- LIGHTNING WILL BE AT PARITY WITH CLASSIC IN THE NEXT FEW MONTHS
With the Winter ’17 release, Lightning will be at virtual parity with Classic, with the exception of a few features including the product selector, lead-conversion enhancements, collaborative forecasting and some reporting features. (If you don’t use these features, you can migrate now.)
Once these key features are in place, there will be no reason to put off making the switch to Lightning. By the Spring 2017 release (which should happen in February), every organization that actively uses Salesforce on a day-to-day basis should be using Lightning. Which means you’ve got about three to four months before there’s absolutely no excuse to migrate.
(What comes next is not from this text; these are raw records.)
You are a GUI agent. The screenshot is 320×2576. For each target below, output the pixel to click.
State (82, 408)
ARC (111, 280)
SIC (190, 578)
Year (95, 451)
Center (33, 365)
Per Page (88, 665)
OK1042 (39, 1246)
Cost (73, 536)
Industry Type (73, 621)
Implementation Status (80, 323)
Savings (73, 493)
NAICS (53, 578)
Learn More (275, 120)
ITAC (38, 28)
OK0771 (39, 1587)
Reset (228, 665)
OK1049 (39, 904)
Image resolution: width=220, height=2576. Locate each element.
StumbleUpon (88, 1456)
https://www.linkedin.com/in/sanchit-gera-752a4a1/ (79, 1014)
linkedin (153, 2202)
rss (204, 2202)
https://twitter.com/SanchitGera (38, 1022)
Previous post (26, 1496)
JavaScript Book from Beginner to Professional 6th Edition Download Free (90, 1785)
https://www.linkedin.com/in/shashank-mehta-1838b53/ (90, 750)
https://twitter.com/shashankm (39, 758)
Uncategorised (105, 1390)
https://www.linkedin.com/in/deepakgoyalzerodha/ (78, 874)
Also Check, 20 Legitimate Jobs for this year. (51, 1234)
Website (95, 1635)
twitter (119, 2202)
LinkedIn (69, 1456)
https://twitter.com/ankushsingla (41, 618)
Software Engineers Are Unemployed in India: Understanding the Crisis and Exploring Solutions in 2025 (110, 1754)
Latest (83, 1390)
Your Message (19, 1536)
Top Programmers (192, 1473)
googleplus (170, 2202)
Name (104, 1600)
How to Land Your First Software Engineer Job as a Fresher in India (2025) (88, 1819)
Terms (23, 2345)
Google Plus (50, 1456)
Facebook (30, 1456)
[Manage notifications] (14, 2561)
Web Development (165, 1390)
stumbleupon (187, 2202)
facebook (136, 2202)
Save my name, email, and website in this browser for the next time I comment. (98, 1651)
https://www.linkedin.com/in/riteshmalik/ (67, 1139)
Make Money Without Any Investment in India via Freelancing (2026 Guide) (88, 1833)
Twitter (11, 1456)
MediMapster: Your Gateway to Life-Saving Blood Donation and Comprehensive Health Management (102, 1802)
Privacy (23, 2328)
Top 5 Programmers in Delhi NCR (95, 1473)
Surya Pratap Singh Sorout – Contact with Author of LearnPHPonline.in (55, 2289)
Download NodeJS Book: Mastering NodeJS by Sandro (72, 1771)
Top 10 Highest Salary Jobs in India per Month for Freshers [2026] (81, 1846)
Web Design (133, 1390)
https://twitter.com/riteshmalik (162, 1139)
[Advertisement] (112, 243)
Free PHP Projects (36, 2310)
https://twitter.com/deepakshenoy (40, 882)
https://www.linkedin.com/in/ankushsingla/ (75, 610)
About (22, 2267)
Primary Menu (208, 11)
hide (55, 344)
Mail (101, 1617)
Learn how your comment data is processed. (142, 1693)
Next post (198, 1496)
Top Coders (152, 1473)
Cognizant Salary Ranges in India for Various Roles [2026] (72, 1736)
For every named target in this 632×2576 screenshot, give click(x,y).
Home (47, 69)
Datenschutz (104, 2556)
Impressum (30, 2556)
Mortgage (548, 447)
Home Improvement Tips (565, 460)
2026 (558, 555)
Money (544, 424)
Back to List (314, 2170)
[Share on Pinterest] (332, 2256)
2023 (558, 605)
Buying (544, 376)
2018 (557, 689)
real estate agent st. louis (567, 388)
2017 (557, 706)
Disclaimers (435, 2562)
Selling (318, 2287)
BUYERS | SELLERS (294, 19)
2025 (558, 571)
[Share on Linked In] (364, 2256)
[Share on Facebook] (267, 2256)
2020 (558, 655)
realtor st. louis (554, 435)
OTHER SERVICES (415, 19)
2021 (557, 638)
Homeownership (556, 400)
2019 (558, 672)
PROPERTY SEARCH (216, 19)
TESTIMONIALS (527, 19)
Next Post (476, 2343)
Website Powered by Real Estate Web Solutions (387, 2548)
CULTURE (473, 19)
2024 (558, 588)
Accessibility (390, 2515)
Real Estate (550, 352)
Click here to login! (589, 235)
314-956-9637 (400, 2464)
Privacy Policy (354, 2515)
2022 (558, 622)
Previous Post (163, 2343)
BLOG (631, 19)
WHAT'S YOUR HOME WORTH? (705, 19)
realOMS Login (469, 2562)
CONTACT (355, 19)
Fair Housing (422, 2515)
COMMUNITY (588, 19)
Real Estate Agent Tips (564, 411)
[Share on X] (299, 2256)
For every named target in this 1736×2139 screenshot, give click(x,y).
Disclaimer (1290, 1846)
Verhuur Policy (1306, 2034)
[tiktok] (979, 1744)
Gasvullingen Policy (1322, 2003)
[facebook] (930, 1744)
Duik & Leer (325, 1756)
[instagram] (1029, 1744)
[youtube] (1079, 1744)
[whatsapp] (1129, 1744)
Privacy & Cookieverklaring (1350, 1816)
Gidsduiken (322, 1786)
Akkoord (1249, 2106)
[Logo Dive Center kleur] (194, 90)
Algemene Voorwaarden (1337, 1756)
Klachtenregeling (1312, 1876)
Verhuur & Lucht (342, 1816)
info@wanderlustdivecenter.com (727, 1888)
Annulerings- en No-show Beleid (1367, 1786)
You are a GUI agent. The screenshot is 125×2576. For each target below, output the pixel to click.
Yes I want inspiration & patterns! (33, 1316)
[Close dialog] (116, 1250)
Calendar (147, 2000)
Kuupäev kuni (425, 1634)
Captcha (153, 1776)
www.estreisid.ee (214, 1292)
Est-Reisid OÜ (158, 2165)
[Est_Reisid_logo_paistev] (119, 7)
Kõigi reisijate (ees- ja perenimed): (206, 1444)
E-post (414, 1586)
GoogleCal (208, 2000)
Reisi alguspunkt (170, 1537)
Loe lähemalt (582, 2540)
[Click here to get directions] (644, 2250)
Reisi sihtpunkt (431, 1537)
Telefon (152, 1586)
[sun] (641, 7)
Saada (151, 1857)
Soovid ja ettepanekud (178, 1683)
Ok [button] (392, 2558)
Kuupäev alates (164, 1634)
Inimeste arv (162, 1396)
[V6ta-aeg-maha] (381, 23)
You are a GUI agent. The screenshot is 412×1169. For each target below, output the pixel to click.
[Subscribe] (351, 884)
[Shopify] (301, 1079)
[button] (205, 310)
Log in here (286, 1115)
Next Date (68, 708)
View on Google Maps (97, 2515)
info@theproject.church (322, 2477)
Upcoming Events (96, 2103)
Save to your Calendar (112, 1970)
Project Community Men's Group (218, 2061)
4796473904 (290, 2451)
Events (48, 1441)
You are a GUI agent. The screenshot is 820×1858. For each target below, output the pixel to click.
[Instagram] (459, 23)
That’s not a lot of time—most organizations should start thinking about Lightning migration today. That’s a very different takeaway from Dreamforce last year, where it was unclear if Lightning was ready at all. Now, with the new UI updates, Salesforce has made it clear that the focus of all product roadmaps is Lighting parity with Classic.
- EXPECT MOST NEW FEATURES TO BE LIGHTING-ONLY
Every new feature exposed to the UI will primary be available in Lightning only (with the exception of a small handful because they’re platform features, not UI features). These include Gmail integrations, calendars, record productivity tools, dynamic report filters, dashboard enhancements, most Einstein features, and the list goes on.
If you don’t decide to start working on your Lighting rollout now—which many people have not done—you’re going to be looking at software that will not be upgraded, meaning your company will be paying for a legacy application which is no longer upgradeable.
- SENIOR EXECUTIVES WILL QUESTION YOUR DECISION NOT TO MOVE TO LIGHTNING
If you value Salesforce as a fundamental tool for your business, you need to upgrade to Lightning or you will be left behind. And that may not sit well with your senior executives. As early as a year ago, I was responding to questions from Sales Ops Managers asking “Should we move to Lightning?” Those questions came up time and time again because the CEOs were asking their Sales Ops Managers about Lightning. If you don’t make the move, you’ll eventually have to explain this decision to your bosses. With lightning at feature parity, the only excuse you’ll have is that you didn’t have the time. That’s not going to be acceptable. And that’s not a prudent technological decision, either.
TO SUM UP…
My biggest takeaway from Dreamforce is that True to the Core now equals Lightning (see part 1 of my post if you missed it). The idea that Lightning will die is fundamentally not true. It will happen, and it must happen. There were lots of challenges in Lightning’s first year. Some might even say it failed. There was a ton of discussion about its readiness and I’ve talked to many people in the field who basically blew it off because it wasn’t ready. All that has changed: Lightning is ready and you’d better start figuring out how to use it.
So get a sandbox going, start doing regression testing and end-to-end testing and prepare a training plan, because it’s going to take a few months. And you need to be ready.